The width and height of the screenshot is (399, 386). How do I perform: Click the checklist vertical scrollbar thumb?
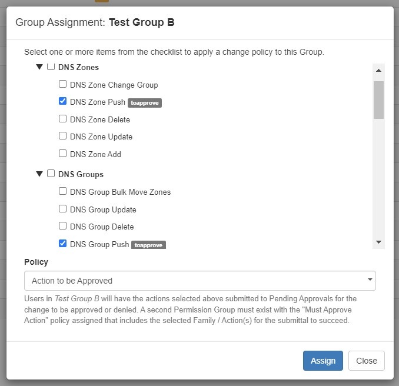pos(378,100)
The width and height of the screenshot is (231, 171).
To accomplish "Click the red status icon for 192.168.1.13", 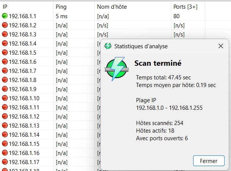I will [5, 126].
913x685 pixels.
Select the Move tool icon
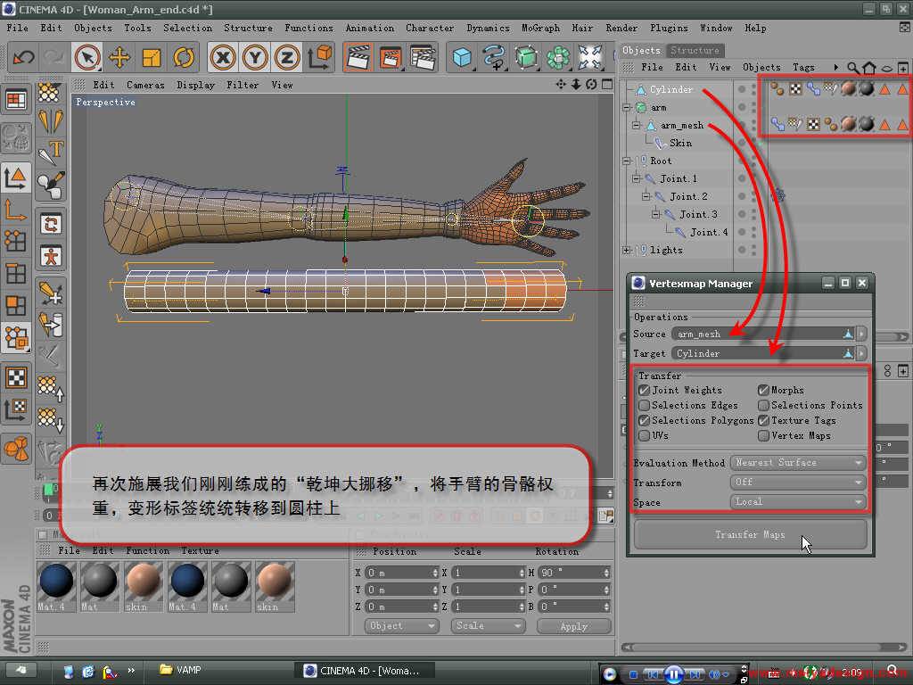click(x=119, y=58)
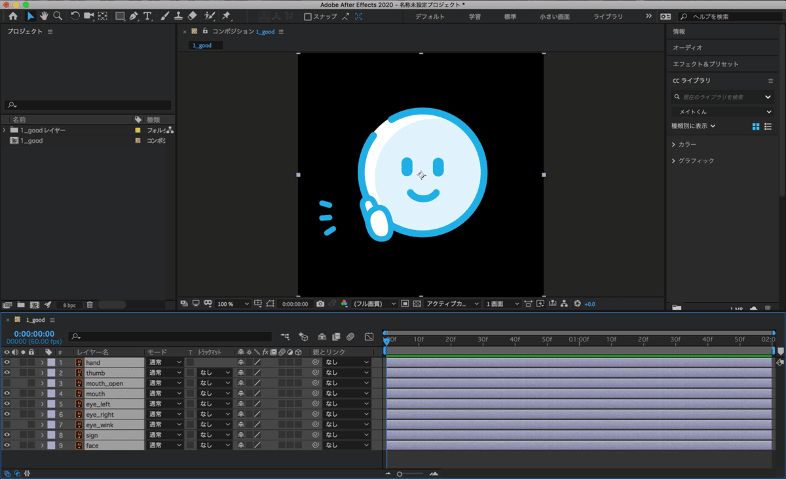This screenshot has width=786, height=479.
Task: Show the mouth_open layer
Action: tap(7, 383)
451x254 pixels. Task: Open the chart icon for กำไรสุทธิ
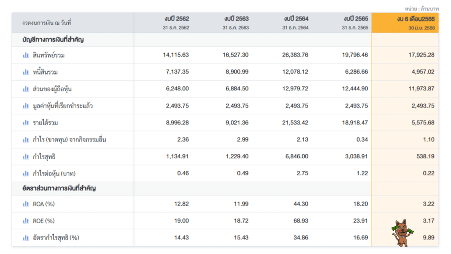[25, 157]
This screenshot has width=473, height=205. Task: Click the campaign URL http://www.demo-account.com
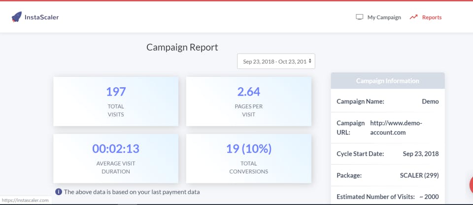(396, 128)
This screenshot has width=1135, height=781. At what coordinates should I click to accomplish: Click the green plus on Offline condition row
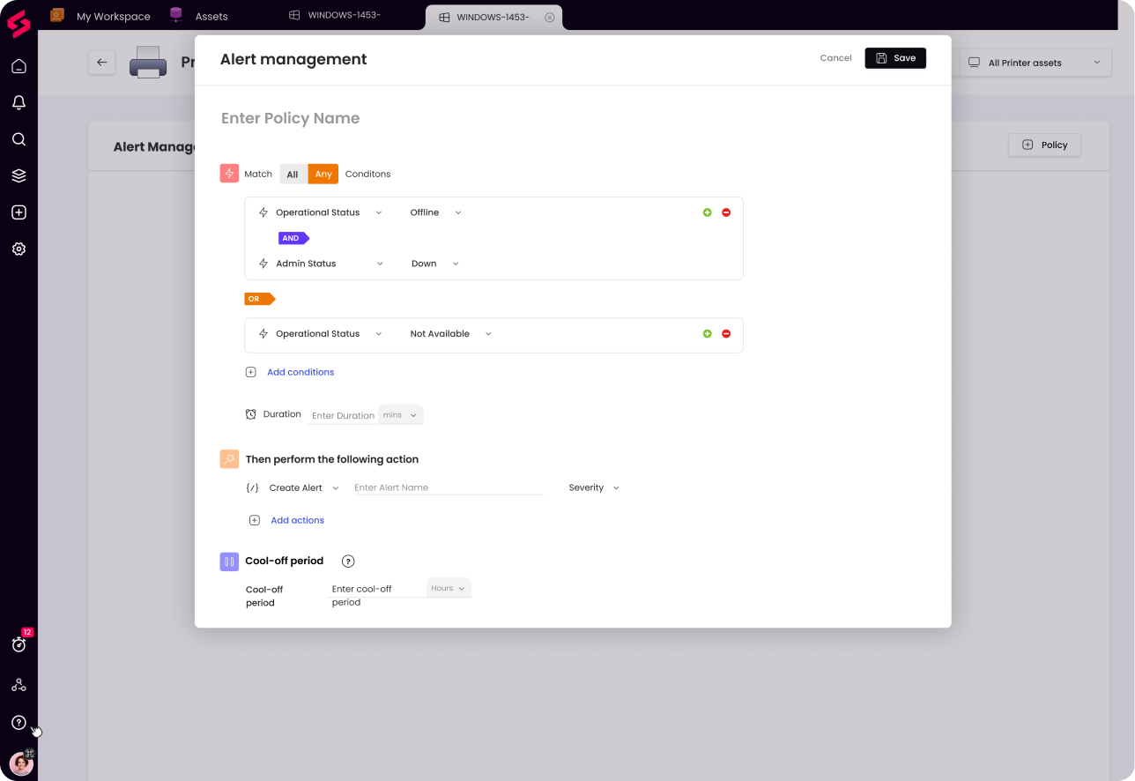(707, 212)
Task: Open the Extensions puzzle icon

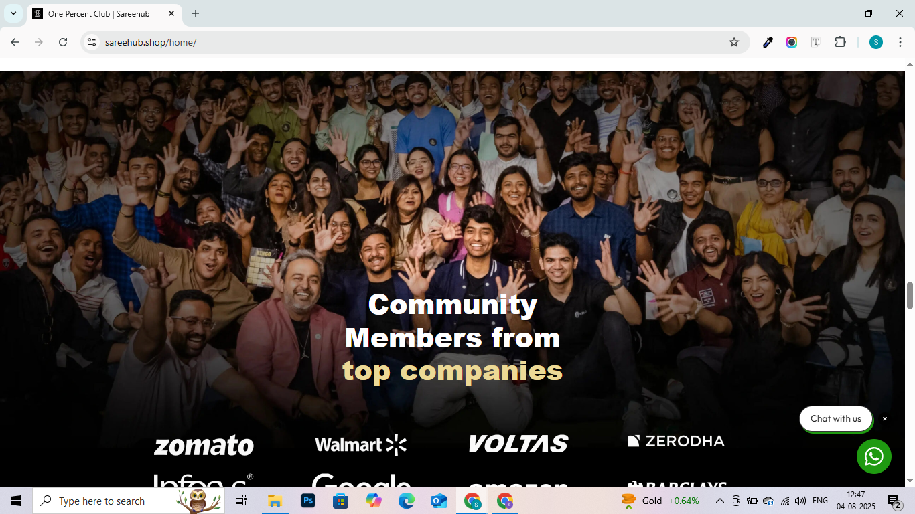Action: [840, 42]
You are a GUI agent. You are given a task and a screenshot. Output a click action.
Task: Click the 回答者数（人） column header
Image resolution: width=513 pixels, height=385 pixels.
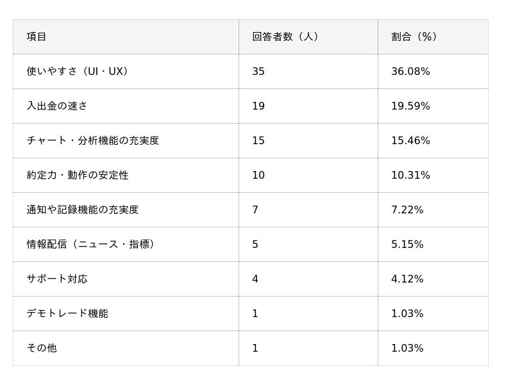pos(285,37)
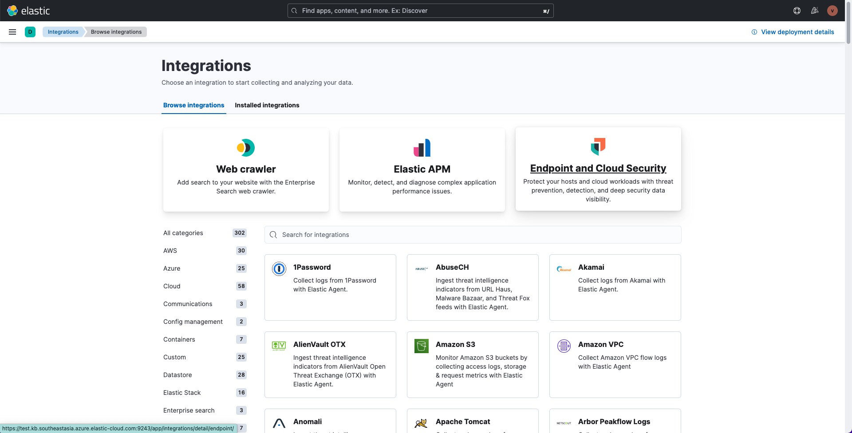Click the Search for integrations field

tap(473, 235)
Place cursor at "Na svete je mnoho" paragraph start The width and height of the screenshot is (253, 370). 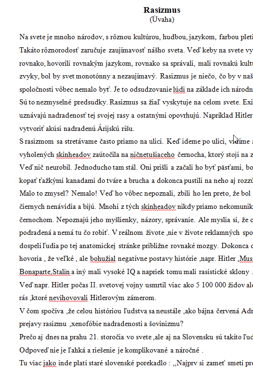click(x=20, y=37)
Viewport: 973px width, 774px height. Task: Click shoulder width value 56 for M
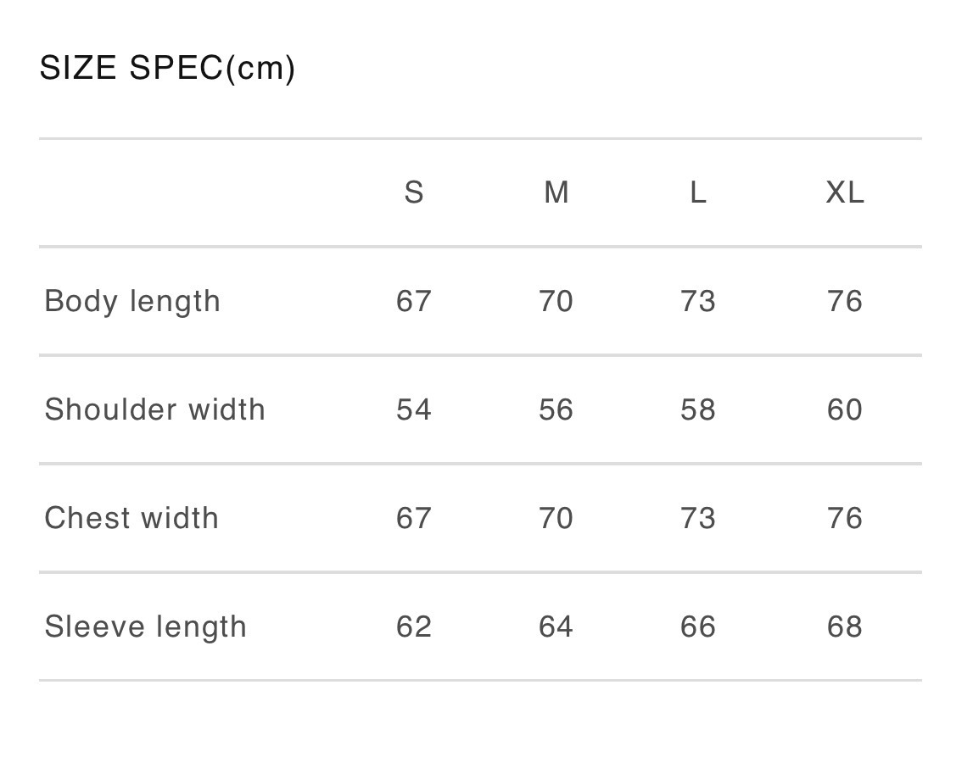pos(556,409)
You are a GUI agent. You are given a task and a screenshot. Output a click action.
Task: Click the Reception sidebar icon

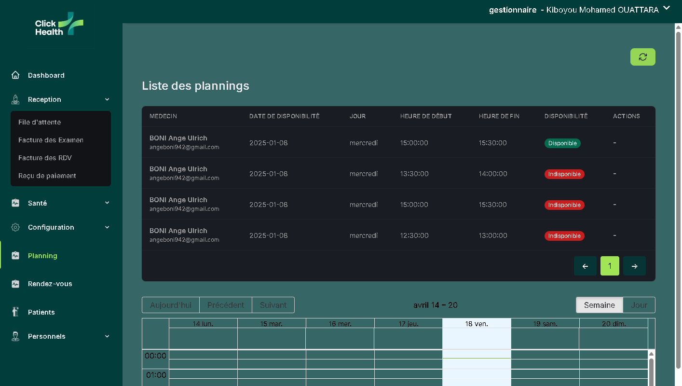[15, 99]
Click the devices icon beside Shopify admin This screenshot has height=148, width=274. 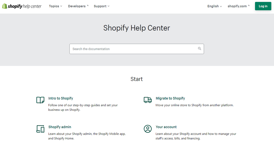pos(40,129)
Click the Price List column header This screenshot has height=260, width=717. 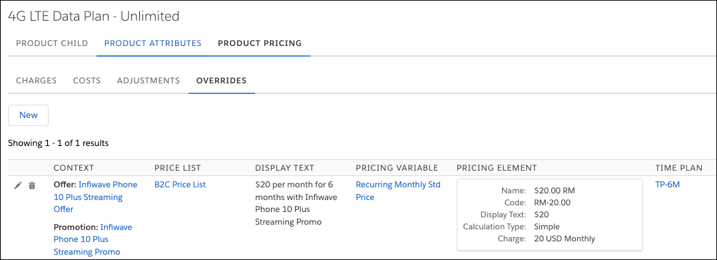point(178,168)
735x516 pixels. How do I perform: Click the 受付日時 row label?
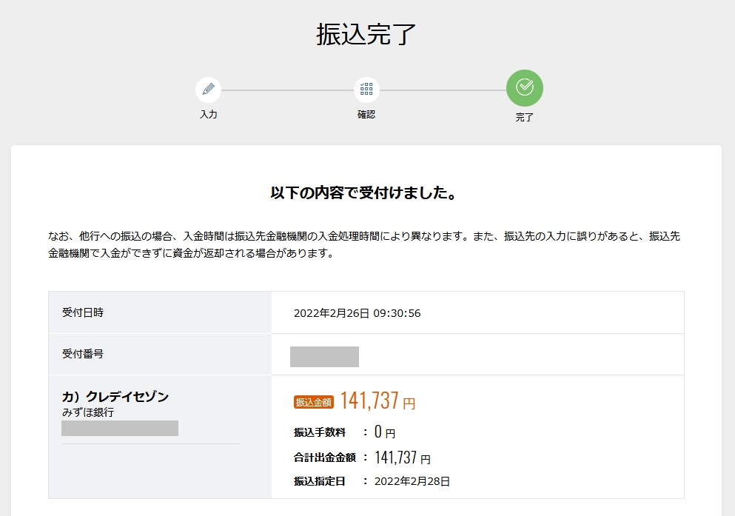tap(83, 312)
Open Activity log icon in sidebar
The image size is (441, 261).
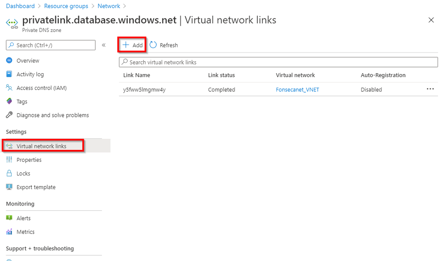point(9,74)
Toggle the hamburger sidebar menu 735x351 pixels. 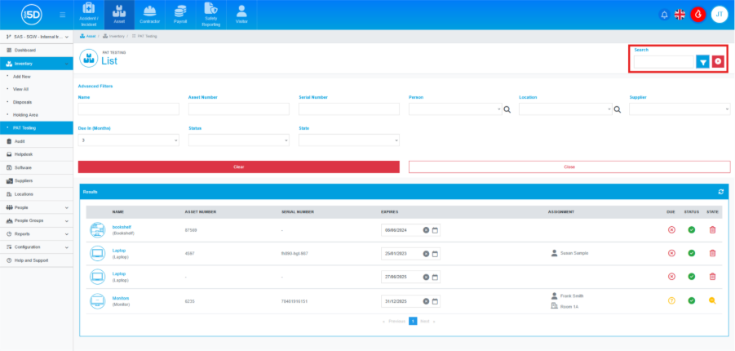point(63,15)
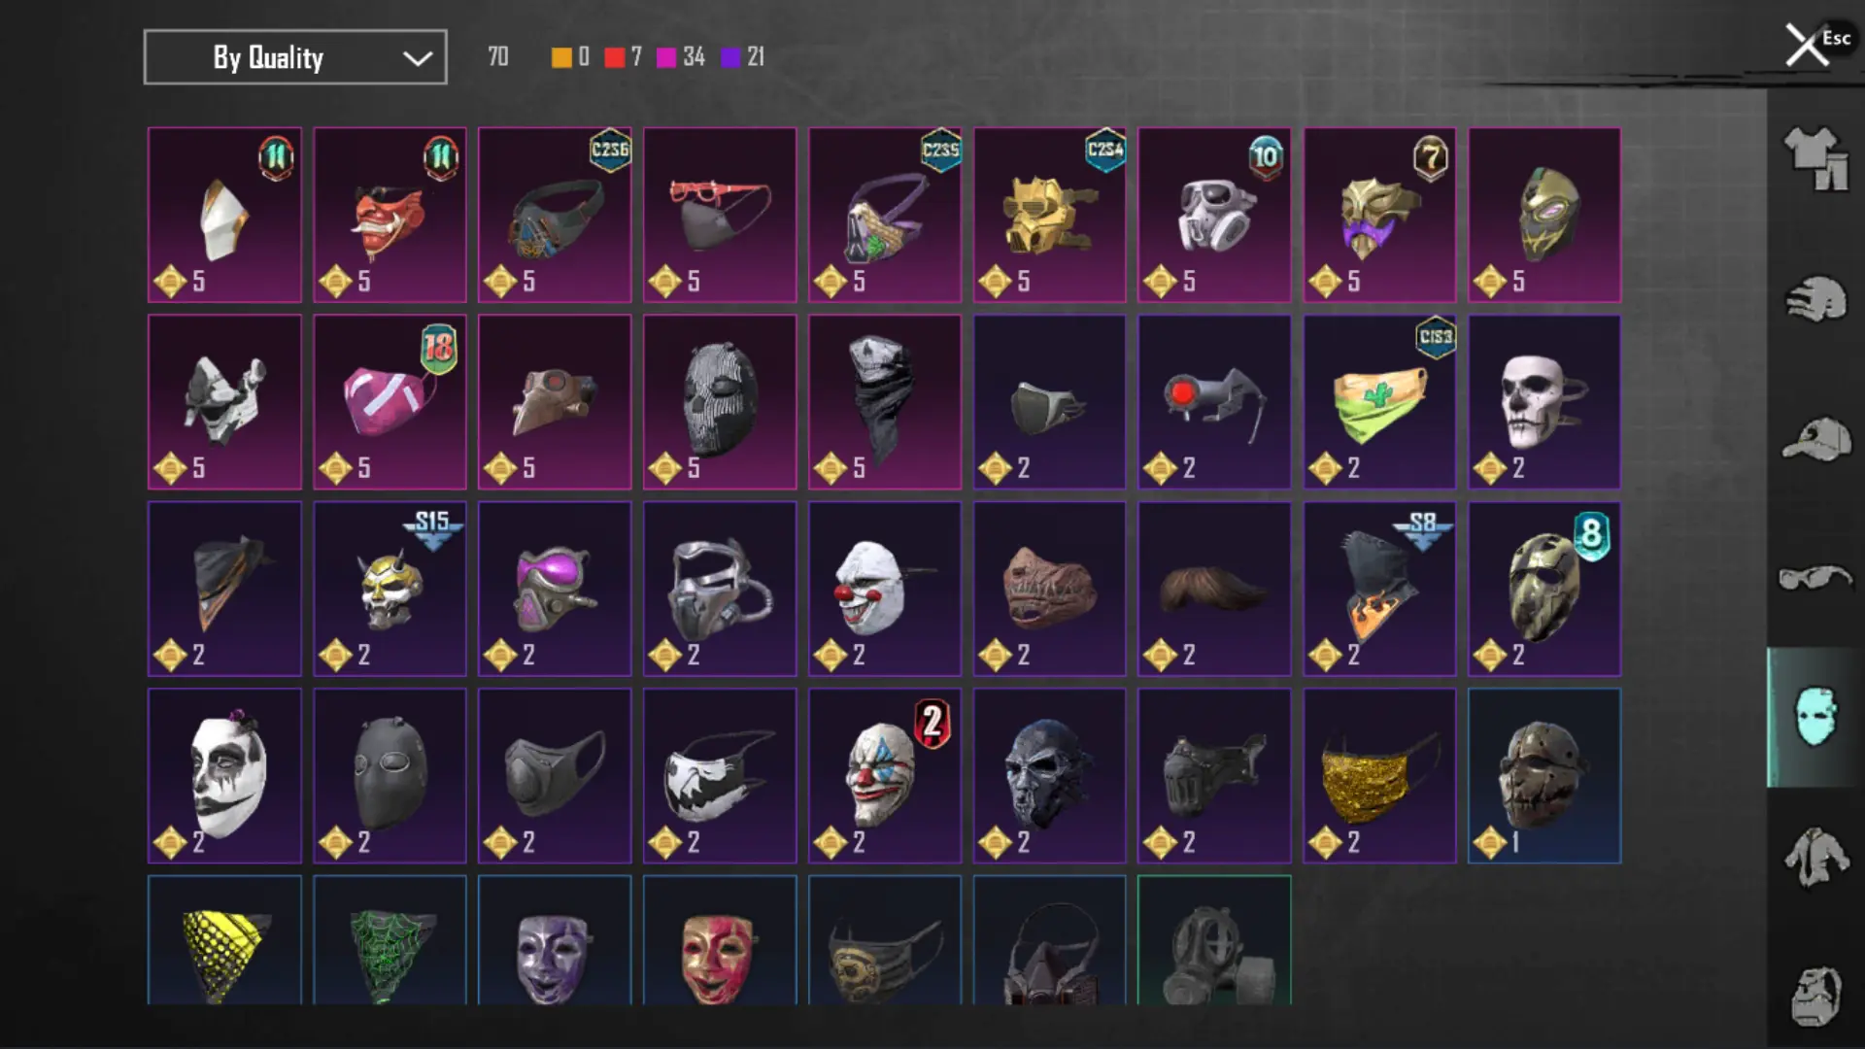Viewport: 1865px width, 1049px height.
Task: Filter by the red quality swatch
Action: [614, 57]
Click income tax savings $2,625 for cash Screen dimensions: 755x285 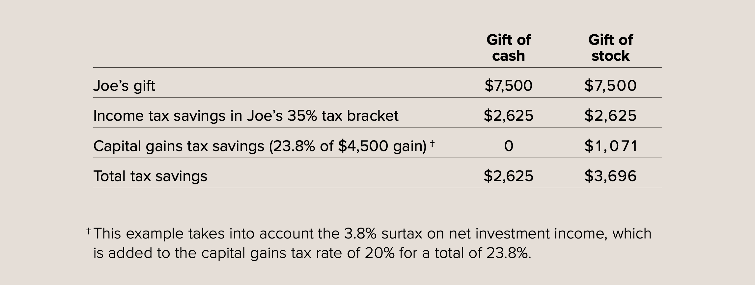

YOUR TASK: Skipping every picture, transcribe exactly the lines above from the one containing "913x685 pixels." through the one containing "Task: Click the 回答者数（人） column header", both included.

TASK RESULT:
913x685 pixels.
Select the Move tool icon
click(x=119, y=58)
This screenshot has width=786, height=479.
Task: Show the mouth_open layer
Action: tap(7, 383)
451x254 pixels. Task: Open the chart icon for กำไรสุทธิ
[25, 157]
This screenshot has width=473, height=205. Task: Click the campaign URL http://www.demo-account.com
(396, 128)
This screenshot has width=1135, height=781. At what coordinates should I click to accomplish: Click the green plus on Offline condition row
(707, 212)
Task: Open the Extensions puzzle icon

Action: [840, 42]
You are a GUI agent. You are given a task and a screenshot. Output a click action.
Task: Click the 回答者数（人） column header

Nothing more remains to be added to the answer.